Emperyalizmin Kumruluk
Dönemi
İkinci Dünya Savaşından sonra milyonlarca insanın ölümüne yol açan ve
insanlığı katlanamayacak acılara boğan yağma savaşı dünya halkları arasında
öyle bir nefret uyandırmıştı ki, o günlerde hiç kimse açık bir savaş çağrısı yapmayı
aklına getiremiyordu. Emperyalist kampın atmacaları bu süreçte kendilerinin
güvercin kadar barışçıl bir canlı olduklarının propagandasını yapıyorlardı.

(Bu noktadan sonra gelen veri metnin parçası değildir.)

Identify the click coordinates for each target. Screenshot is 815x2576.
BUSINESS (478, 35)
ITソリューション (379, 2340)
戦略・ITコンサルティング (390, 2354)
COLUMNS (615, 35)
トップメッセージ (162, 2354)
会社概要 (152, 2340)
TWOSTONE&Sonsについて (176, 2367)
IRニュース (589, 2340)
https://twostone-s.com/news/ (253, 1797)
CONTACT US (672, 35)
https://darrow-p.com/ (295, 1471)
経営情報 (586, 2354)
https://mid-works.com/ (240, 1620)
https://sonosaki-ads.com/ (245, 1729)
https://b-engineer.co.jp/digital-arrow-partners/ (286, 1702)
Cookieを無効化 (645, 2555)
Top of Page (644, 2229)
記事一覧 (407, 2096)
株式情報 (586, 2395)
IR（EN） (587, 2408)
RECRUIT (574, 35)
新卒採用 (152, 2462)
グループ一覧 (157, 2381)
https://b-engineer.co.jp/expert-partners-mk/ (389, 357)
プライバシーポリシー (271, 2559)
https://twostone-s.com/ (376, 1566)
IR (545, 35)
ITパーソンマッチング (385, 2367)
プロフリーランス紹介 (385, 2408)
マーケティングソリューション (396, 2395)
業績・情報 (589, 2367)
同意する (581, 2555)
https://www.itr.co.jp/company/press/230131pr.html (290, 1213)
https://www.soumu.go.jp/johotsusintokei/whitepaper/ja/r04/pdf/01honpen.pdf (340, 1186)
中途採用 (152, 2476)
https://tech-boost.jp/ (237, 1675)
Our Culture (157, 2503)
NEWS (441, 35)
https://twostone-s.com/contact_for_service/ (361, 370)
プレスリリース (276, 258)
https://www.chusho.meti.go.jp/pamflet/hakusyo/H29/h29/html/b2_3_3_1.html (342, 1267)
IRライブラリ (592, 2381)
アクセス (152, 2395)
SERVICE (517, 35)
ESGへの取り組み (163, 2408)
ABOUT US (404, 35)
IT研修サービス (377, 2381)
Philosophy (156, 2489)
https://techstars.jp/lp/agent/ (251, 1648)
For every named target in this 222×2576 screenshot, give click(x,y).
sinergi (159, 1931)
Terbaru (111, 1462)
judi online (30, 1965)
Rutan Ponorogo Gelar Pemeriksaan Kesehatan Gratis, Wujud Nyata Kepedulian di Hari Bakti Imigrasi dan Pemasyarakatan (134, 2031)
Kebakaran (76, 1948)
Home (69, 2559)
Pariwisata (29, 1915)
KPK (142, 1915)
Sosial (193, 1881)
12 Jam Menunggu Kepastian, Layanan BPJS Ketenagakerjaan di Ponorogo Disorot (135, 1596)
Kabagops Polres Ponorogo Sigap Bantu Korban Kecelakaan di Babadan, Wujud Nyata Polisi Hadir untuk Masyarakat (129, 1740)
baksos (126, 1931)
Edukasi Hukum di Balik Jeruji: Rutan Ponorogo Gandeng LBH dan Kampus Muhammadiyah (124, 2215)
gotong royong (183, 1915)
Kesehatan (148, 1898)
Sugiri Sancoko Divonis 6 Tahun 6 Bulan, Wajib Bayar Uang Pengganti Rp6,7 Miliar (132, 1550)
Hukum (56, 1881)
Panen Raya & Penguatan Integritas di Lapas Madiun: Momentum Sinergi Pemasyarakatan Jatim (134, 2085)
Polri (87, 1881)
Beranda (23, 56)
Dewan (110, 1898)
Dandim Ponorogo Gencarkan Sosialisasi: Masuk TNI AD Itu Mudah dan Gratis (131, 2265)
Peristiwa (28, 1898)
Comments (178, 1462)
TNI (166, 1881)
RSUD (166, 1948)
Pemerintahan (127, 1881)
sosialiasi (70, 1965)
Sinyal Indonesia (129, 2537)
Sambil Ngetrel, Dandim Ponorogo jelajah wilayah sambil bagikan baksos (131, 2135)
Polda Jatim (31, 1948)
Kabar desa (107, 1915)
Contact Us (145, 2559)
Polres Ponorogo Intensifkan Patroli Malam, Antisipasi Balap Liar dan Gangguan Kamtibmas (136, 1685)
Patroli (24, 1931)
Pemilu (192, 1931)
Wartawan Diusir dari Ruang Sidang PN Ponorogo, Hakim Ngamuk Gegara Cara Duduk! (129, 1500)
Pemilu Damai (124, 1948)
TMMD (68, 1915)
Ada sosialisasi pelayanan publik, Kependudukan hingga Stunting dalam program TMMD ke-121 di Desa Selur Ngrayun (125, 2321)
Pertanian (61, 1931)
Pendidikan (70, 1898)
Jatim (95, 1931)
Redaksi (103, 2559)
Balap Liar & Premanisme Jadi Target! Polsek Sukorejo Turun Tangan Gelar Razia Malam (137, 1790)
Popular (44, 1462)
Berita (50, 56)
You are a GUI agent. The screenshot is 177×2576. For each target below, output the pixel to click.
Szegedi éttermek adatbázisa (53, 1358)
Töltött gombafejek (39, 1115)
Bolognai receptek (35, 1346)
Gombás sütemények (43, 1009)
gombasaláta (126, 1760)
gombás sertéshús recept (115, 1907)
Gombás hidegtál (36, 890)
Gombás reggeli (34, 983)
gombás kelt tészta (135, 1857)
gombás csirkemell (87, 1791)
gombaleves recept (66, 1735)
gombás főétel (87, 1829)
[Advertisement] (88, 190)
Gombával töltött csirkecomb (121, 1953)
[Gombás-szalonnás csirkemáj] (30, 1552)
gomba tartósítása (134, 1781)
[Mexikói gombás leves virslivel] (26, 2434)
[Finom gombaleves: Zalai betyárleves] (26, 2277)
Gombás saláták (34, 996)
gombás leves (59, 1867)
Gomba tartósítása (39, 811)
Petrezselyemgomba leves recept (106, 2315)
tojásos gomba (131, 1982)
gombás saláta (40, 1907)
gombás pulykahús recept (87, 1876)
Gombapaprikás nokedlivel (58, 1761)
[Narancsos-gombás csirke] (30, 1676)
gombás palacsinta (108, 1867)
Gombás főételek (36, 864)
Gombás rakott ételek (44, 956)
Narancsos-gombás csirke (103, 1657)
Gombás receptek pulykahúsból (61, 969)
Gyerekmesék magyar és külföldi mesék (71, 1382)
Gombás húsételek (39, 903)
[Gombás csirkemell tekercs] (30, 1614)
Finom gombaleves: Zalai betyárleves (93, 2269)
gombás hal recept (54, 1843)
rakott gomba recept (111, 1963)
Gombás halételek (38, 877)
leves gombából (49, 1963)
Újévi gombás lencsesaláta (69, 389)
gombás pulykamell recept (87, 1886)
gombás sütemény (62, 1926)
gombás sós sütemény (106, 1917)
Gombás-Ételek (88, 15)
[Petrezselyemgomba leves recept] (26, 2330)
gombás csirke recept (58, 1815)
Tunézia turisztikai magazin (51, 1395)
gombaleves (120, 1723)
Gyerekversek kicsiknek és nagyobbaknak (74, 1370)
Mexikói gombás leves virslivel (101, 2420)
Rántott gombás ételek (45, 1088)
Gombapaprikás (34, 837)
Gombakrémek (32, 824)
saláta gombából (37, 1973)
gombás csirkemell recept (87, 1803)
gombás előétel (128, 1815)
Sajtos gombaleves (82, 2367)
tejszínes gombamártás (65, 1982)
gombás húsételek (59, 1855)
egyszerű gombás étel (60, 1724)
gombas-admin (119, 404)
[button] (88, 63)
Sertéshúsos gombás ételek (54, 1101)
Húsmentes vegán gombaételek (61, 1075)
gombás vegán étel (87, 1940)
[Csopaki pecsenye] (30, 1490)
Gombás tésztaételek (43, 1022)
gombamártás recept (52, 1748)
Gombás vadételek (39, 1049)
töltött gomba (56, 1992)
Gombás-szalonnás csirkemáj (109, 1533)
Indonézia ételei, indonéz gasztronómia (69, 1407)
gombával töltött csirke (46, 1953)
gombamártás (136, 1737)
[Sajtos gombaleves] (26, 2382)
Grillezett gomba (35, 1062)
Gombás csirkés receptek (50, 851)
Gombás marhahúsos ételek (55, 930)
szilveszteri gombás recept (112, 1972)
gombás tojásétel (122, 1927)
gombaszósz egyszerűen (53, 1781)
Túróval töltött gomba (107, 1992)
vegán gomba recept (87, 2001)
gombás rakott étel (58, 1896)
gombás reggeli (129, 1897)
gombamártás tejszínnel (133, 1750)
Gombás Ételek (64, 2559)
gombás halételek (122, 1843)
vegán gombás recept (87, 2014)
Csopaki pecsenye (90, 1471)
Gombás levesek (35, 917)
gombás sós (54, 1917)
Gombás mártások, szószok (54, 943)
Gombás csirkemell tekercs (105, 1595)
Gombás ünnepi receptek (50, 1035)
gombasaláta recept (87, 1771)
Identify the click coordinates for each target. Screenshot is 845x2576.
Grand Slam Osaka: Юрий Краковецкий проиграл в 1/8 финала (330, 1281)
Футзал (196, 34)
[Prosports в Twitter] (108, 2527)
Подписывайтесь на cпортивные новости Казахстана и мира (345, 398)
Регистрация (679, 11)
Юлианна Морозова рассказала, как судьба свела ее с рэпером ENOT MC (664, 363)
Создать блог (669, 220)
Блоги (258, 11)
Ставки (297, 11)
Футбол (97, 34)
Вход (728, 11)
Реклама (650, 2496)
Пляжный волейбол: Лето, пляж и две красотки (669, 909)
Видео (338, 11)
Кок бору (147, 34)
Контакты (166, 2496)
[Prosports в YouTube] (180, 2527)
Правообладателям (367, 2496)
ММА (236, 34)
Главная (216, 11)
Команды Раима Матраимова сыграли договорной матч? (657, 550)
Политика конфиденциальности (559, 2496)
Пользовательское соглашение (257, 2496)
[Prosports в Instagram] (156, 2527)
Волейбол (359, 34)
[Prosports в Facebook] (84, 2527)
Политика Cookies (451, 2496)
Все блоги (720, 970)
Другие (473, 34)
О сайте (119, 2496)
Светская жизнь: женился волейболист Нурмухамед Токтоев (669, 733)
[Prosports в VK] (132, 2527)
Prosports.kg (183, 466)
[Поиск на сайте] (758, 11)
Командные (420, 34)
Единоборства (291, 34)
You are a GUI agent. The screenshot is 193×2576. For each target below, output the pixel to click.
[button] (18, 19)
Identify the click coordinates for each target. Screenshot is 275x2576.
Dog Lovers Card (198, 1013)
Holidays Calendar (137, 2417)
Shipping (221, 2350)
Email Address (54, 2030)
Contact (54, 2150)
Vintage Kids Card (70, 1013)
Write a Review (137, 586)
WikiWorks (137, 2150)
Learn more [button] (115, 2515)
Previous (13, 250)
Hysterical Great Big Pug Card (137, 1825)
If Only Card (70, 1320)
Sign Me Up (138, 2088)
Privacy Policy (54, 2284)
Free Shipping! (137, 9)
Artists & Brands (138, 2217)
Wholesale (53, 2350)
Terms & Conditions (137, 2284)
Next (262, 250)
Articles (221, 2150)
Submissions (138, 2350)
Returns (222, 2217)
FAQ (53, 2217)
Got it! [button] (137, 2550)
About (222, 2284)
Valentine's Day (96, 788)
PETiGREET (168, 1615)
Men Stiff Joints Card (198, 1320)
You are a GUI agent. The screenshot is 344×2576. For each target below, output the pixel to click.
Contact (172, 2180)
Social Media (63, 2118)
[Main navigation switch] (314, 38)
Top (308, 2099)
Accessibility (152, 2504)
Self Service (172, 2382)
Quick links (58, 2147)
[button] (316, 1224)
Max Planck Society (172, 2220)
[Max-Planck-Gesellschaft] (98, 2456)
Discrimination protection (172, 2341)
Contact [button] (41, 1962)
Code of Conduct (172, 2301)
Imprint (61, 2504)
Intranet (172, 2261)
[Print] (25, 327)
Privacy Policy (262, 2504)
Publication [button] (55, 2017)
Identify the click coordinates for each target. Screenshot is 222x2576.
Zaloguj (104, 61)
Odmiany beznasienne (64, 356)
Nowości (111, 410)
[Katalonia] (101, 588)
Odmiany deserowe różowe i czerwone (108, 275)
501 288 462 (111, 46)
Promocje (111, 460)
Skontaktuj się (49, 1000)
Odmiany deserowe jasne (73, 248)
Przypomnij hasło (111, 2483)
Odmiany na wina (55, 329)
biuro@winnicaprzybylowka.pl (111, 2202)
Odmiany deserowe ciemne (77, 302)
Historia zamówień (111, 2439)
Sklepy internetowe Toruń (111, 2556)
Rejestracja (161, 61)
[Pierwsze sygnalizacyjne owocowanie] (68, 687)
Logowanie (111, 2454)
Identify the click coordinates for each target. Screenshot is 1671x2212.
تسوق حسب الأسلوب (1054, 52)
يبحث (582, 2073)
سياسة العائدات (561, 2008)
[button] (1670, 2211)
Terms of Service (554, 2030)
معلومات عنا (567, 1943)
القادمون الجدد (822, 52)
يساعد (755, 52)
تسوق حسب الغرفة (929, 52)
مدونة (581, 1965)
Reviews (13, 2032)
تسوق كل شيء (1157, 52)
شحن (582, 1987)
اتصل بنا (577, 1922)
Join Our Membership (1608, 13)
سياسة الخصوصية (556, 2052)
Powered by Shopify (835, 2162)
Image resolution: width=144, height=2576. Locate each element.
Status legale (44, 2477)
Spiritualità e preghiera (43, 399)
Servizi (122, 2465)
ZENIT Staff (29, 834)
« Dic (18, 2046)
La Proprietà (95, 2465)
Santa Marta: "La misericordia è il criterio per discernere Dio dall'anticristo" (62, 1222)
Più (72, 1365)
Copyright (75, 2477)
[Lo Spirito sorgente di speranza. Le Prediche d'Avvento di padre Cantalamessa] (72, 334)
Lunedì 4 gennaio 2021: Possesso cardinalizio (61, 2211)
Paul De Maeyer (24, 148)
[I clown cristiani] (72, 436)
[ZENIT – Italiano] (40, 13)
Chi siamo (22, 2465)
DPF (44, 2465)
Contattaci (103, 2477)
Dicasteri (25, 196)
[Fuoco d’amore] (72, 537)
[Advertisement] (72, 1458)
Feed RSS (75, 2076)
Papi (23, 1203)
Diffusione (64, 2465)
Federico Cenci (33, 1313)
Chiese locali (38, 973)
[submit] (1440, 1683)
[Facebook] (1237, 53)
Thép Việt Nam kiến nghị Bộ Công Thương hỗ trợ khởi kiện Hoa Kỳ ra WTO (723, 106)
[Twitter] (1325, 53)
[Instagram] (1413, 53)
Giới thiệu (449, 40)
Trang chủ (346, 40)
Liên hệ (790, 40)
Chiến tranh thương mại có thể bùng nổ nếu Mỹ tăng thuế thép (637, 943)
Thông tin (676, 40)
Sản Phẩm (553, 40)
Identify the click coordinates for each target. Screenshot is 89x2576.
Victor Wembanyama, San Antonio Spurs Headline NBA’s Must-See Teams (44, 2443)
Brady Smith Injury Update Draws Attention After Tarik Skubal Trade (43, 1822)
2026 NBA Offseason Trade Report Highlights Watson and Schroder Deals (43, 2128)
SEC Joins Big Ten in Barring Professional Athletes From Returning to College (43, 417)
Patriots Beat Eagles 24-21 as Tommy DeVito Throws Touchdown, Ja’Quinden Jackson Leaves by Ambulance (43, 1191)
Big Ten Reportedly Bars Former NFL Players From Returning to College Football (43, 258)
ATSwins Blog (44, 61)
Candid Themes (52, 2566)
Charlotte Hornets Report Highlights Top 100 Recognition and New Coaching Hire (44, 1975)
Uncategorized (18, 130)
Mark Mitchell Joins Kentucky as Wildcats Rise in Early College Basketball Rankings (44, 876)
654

Lakin uluslararası sorunların anlaşılması ve çözümlenmesi için toplumsal
fenomenlerin köklerine bakmak gerekir. Sorunun kaynağını üretim ilişkilerinde
aramak ve bunların belli sınıfların çıkarlarına bağlamak gerekmektedir. Atmaca(emperyalizm)
bu süreçte gücü hakkın temeli olarak kavradı:
“Zira modern çağda Machiavelli, Hobbes,
Spinoza, Bodinus vb. gibi düşünürlerden beri -öncekilerini saymıyoruz bile- güç, hakkın temeli olarak ortaya kondu.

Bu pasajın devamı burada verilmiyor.